Development cycle has still open points and needs substantial improvements to cover all corner cases, So all contributions and suggestions in architectural design and help in development are welcome :)

Quick Overview

Architecture's main operation is based on collecting a target large-scale applications subtasks (processes) and distribute them to available embedded computers to be processed. In order to achieve that, first the application itself should be analyzed and divide into processes. At this point a rule based structure is needed to make the architecture transparent to the target application. In this way application creator is the main responsible for defining the rules and decompose the target application to subtasks. Analyze process step includes dependency tracking functionality based on Kahn's algorithm and it creates dependency map of the rules that depends each other.

The architecture consist of three main modules; Distributor, Collector(s), Node(s)

  • Distributor Keeps track of the collectors and nodes lifecycles and their availability.

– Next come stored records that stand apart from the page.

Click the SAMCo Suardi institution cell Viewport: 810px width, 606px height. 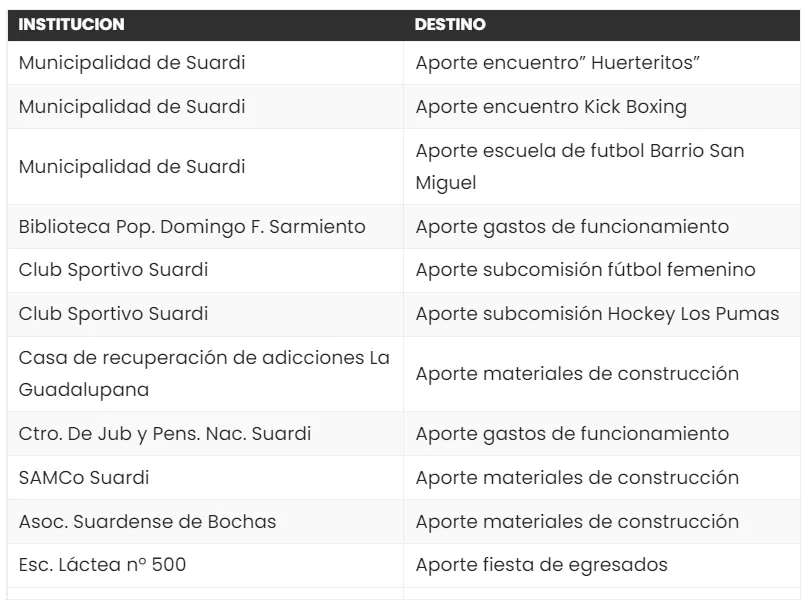click(84, 478)
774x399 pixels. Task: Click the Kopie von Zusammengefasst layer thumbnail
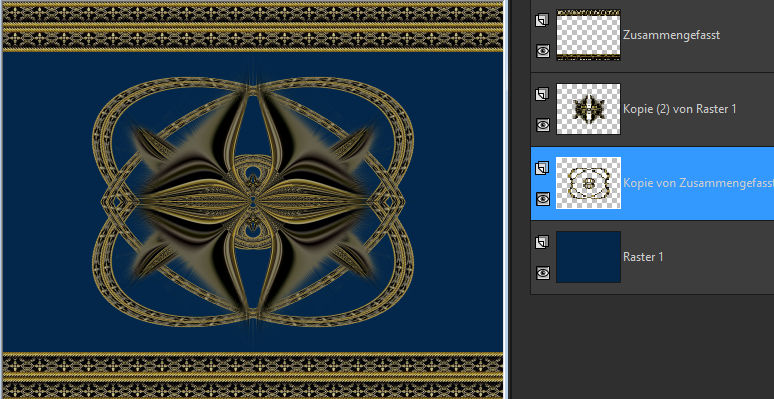pyautogui.click(x=588, y=183)
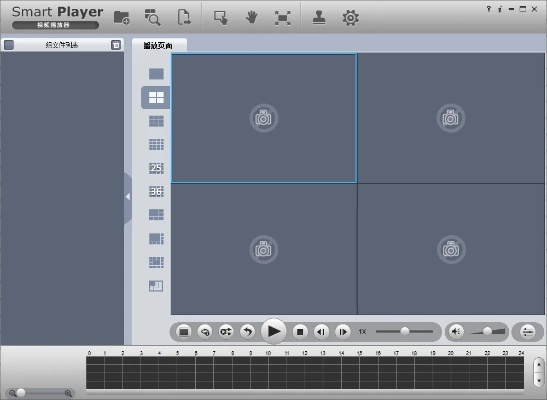Collapse the file list side panel arrow

(x=128, y=197)
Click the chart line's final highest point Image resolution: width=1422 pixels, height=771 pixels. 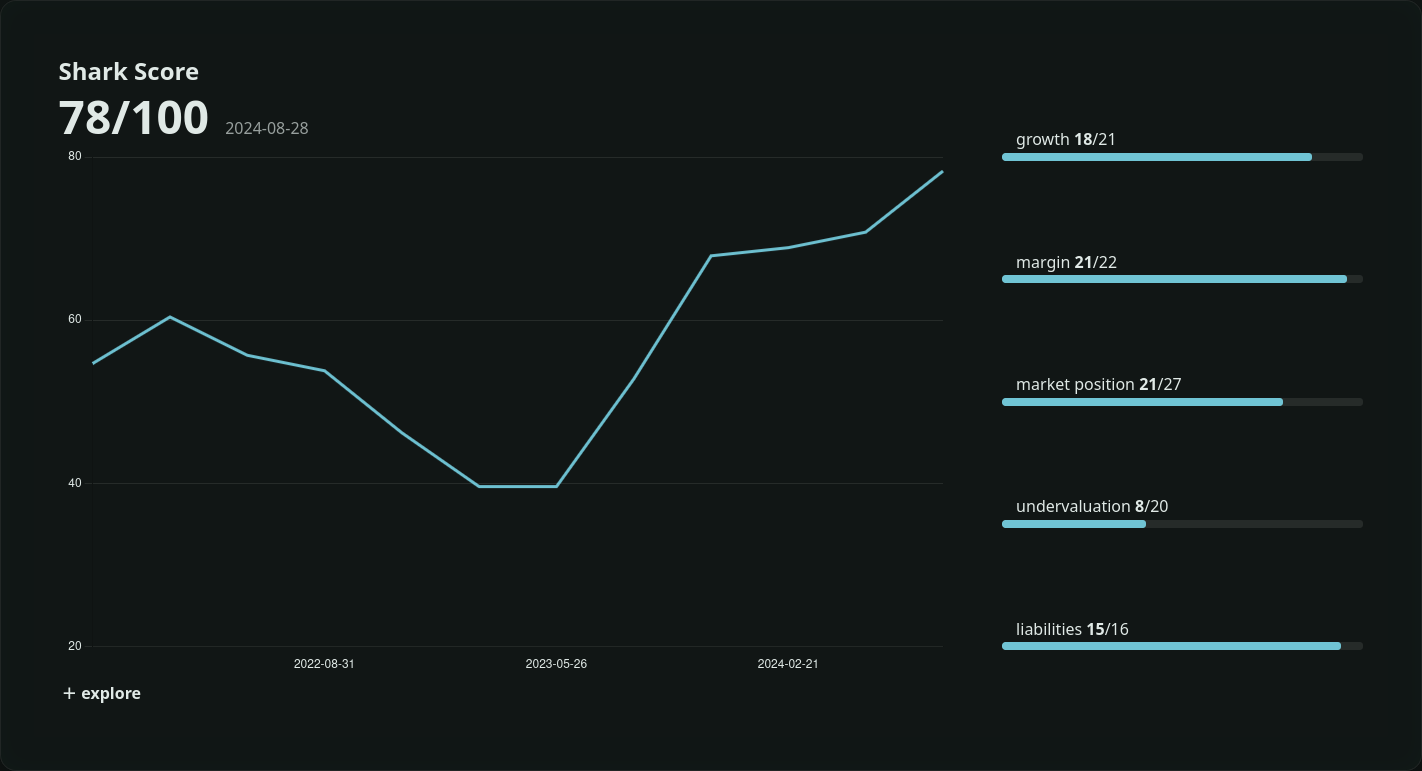pos(942,172)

However it does not involve in any act related to the process going between collectors and nodes.

  • Collectors Analyze the applications and their subtasks based on their predefined rule files which defines the subtask process details. Then it transfers the subtasks to available nodes to be executed.

  • Nodes Runs the application subtasks that comes from collectors as defined in their rule files.

alt text

Requirements

System can build on Linux, macOS and Windows (via WSL 2 or MSVC) operating systems using gcc, clang, cl vs toolchains to produce application executables. CMake and GNU Make is used as compile platform which have wide range of usage.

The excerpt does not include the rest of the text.